Here is a sentence that is entirely true and almost entirely useless: this compound has been shown to interfere with microtubule formation in cancer cells.
It is true. It is published. It sounds like it means something enormous. And on its own, it tells you close to nothing about whether the compound helps a human being with cancer.
The distance between "we know how it could work" and "we know that it does work" is the single most misunderstood concept in the repurposed-drug conversation. It has a name in the research world — the translational gap — and understanding it is the difference between reading this literature clearly and being misled by it, in either direction.
What a mechanism actually is
A mechanism is a plausible story about how a substance could affect a disease. Antiparasitic compounds have mechanisms that sound, on paper, encouraging for oncology. Some interfere with microtubules — the internal scaffolding cells use to divide. Cancer is a disease of uncontrolled division. Interfering with division sounds like it should interfere with cancer.
This reasoning is not wrong. It is incomplete, and the incompleteness is where everything happens.
Why dish results do not transfer
In vitro work — cells in a dish — is where most mechanistic findings originate. It is also the least predictive setting in all of biology, for reasons that are structural rather than incidental:
- Concentration. The dose applied to a dish is often far higher than anything achievable in human blood at a tolerable dose. A compound that kills cells at a concentration your bloodstream cannot reach is not a treatment.
- No body in the way. A dish has no liver metabolising the compound, no kidneys clearing it, no gut deciding how much gets absorbed in the first place. Many substances that work beautifully in glass never reach the tumour in a person.
- No tumour microenvironment. A real tumour is not a lawn of identical cells. It is a structure with poor blood supply, oxygen gradients, immune interactions, and dense supporting tissue that drugs struggle to penetrate.
- No selection pressure. Real cancers evolve. Dish cultures, over the timescale of an experiment, largely do not.
This is why "kills cancer cells in vitro" is a genuinely low bar. Enormous numbers of substances clear it — including many that would kill the patient long before the tumour.
Why mice are not small humans
Animal models are a real advance: there is a body, a metabolism, a circulatory system. And they still fail to predict human results with striking regularity. The attrition rate from promising animal data to successful human trials is famously brutal — the large majority of compounds that look good in mice do not survive human testing.
The reasons include species differences in metabolism, tumour models that are induced rather than spontaneous, dosing that does not scale cleanly across species, and the simple fact that a mouse tumour and a human cancer are different biological objects.
The gap in one sentence
Mechanism tells you a thing is possible. Only a controlled human trial tells you it is true.
Every step of the chain — plausible mechanism, in-vitro activity, animal efficacy, human safety, human efficacy — is a filter, and each one removes most of what came before it. A compound sitting three steps down the chain is not "nearly proven." It is at a stage where most candidates historically fail.
Why this cuts both ways
It would be easy to read the above as a debunking, and that would be a misreading. The translational gap is not an argument that repurposed compounds cannot work. It is an argument about what we currently know.

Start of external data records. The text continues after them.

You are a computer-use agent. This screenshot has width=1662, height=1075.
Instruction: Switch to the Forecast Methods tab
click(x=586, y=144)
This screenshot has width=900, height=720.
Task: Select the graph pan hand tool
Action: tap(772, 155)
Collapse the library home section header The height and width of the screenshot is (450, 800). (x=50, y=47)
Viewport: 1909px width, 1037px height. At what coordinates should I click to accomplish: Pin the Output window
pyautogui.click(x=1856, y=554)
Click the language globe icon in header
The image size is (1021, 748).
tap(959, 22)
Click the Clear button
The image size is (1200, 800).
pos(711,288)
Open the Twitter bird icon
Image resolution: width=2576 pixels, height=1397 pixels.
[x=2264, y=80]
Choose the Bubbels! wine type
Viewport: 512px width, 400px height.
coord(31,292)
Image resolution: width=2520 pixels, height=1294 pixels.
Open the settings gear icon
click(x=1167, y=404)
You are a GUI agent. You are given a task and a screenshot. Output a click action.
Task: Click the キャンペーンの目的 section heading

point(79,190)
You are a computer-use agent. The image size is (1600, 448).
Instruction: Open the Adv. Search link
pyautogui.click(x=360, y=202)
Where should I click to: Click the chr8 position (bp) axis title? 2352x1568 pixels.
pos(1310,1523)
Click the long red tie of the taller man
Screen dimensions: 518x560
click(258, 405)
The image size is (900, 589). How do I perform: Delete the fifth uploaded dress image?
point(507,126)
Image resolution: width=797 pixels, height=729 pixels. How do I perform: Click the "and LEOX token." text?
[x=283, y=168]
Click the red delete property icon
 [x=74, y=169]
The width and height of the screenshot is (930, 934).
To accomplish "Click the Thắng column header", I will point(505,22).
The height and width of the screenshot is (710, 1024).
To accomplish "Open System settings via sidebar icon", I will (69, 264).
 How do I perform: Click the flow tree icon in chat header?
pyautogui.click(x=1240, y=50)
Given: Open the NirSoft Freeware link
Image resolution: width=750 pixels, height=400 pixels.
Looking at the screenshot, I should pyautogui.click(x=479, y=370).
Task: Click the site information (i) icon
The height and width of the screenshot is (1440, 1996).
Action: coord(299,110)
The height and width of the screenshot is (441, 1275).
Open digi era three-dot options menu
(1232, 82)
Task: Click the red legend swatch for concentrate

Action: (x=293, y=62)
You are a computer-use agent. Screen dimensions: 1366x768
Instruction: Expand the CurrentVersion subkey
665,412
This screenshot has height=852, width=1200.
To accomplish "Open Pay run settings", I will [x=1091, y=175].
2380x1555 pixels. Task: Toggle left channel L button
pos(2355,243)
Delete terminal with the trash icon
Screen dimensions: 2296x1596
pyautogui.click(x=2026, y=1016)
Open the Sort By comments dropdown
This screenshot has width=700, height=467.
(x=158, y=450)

Two claims are both unsupported by the evidence:
- "The mechanism is compelling, therefore it works." This skips every filter. Mechanism is a hypothesis, not a result.
- "There's no Phase III trial, therefore it's nonsense." This confuses unproven with disproven. The absence of a completed trial is not evidence of failure — it is evidence that the trial has not been done. Repurposed generic compounds face a structural funding problem precisely because no one owns a patent worth financing a Phase III trial to defend.
Both errors mistake the current state of evidence for a verdict. The honest position is genuinely uncomfortable: the mechanistic and preclinical literature is real, and it has not been carried across the gap. That is not a satisfying answer to anyone. It is simply the accurate one.
What to do with this
When you encounter a claim about a repurposed compound, ask where on the chain the evidence sits. If the answer is "a dish," treat it as a hypothesis. If it is "mice," treat it as a stronger hypothesis. If it is "a case report," treat it as a reason someone should run a trial. If it is "a completed randomised controlled trial," you are looking at something categorically different — and you will find, if you look, that this is the step the antiparasitic-oncology literature has not yet reached.
Knowing precisely where the evidence stops is not pessimism. It is the only foundation on which a real conversation with your oncologist can be built.
Disclaimer: This article is for educational purposes only and is not medical advice. It does not diagnose, prescribe, or recommend any treatment. No human efficacy has been established for these compounds in cancer treatment, and none is approved by any regulator for that purpose. Consult a qualified oncologist about your care.